It’s just an enormously complicated show to make. It was in Season 1. We were on location more in Season 2, we were more cross-boarded in Season 2 which is a challenge because it just means that it’s more days that you’re filming with another unit running — we had two units at once, we had an increase in 40 percent of our tandem days this year. It just makes for a very complicated production to chase around, and as the show grows it becomes moreso. I don’t think there was necessarily anything more intrinsically complicated about making the season, because we set up the system really well in Season 1 and did more of what we did well in Season 1, and maybe improved on the things that we didn’t do so well.
We get to showcase more of the ensemble in these first two episodes, particularly Tom Glynn-Carney and Phia Saban.
That was the thing that was most exciting to me and to us as writers going into Season 2 — we spent so little time with that generation there at the end of Season 1. They really were only in the show for two or three episodes at the end depending on who you’re talking about. The Aegon and Aemond and Helaena and Jace and Baela and Rhaena generation, we met them as children, as different actors, but we didn’t really get to spend time with them as adults. They’re all such phenomenal actors and we were so excited in Season 2 to really tell their stories and make them not only part of the narrative, but the center of the narrative in many cases.
As vaguely or as specifically as you’re comfortable. I would love to hear something that you’re looking forward to this season.
I’m very excited about the new cast. You haven’t met many of them yet… Simon Russell Beale, Gayle Rankin, Abubakar Salim, and Clinton Liberty. I’m really excited to meet all those characters. But it’s a tough task to find actors that are as compelling as the people that we’ve already met and cast in the show, and I think this new host of characters really brings a lot of new layers and texture to the show that’s really exciting.
Do you have a favorite episode or sequence from Season 2 that’s coming up?

——————

ASSIGNMENT: Rewrite the interview starting at "That was the" and ending at "to this season.", putting "remarkable" in place of "phenomenal". The items that follow have no connection to the interview.

——————

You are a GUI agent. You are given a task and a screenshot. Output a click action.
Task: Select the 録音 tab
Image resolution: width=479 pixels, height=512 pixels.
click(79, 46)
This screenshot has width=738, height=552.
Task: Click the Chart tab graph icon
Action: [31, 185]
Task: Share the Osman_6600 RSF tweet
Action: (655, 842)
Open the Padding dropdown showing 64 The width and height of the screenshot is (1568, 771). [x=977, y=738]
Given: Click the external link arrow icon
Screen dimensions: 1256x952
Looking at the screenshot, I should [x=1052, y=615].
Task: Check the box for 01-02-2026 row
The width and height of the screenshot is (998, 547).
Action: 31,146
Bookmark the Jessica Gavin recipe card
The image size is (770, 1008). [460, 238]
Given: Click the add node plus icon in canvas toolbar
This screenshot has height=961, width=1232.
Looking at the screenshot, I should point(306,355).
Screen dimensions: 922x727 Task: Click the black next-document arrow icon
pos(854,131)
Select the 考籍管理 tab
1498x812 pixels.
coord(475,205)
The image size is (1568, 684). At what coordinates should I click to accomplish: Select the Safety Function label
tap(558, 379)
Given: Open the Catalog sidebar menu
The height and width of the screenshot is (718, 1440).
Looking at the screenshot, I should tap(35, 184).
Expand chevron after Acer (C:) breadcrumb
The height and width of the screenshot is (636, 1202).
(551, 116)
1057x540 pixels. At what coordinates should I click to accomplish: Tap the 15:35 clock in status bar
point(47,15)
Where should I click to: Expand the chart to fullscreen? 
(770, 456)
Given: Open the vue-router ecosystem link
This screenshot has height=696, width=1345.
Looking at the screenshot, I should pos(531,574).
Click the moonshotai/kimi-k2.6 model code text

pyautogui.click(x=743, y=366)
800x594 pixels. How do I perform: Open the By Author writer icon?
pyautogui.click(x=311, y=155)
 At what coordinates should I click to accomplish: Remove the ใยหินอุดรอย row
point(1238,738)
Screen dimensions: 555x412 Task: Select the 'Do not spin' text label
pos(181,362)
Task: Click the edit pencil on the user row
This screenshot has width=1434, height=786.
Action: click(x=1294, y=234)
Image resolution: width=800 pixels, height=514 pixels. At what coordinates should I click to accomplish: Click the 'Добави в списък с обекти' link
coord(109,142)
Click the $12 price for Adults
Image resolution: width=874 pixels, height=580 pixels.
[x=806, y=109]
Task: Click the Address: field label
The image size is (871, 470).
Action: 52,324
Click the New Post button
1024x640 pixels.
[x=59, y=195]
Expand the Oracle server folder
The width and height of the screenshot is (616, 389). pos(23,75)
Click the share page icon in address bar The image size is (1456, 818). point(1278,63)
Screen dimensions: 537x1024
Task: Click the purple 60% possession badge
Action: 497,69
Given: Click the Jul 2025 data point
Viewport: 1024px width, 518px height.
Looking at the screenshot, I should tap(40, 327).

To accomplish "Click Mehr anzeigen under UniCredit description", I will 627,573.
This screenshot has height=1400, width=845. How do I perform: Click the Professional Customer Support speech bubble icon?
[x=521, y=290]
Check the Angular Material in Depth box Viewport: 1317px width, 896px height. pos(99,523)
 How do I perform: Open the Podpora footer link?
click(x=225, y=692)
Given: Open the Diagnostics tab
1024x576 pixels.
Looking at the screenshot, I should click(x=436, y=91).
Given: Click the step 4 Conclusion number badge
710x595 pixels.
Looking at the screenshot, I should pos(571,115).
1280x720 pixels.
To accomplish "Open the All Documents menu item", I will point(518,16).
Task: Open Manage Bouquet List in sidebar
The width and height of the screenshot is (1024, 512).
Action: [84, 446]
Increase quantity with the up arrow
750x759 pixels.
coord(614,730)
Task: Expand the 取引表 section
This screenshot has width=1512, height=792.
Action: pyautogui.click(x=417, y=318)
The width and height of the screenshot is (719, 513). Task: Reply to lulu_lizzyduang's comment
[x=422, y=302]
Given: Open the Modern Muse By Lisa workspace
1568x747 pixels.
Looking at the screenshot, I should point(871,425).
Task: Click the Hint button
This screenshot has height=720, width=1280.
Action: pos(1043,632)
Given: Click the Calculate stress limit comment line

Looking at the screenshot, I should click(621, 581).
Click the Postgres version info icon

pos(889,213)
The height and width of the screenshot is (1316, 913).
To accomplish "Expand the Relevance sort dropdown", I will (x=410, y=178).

——————

WRITTEN ANSWER:
That was the thing that was most exciting to me and to us as writers going into Season 2 — we spent so little time with that generation there at the end of Season 1. They really were only in the show for two or three episodes at the end depending on who you’re talking about. The Aegon and Aemond and Helaena and Jace and Baela and Rhaena generation, we met them as children, as different actors, but we didn’t really get to spend time with them as adults. They’re all such remarkable actors and we were so excited in Season 2 to really tell their stories and make them not only part of the narrative, but the center of the narrative in many cases.
As vaguely or as specifically as you’re comfortable. I would love to hear something that you’re looking forward to this season.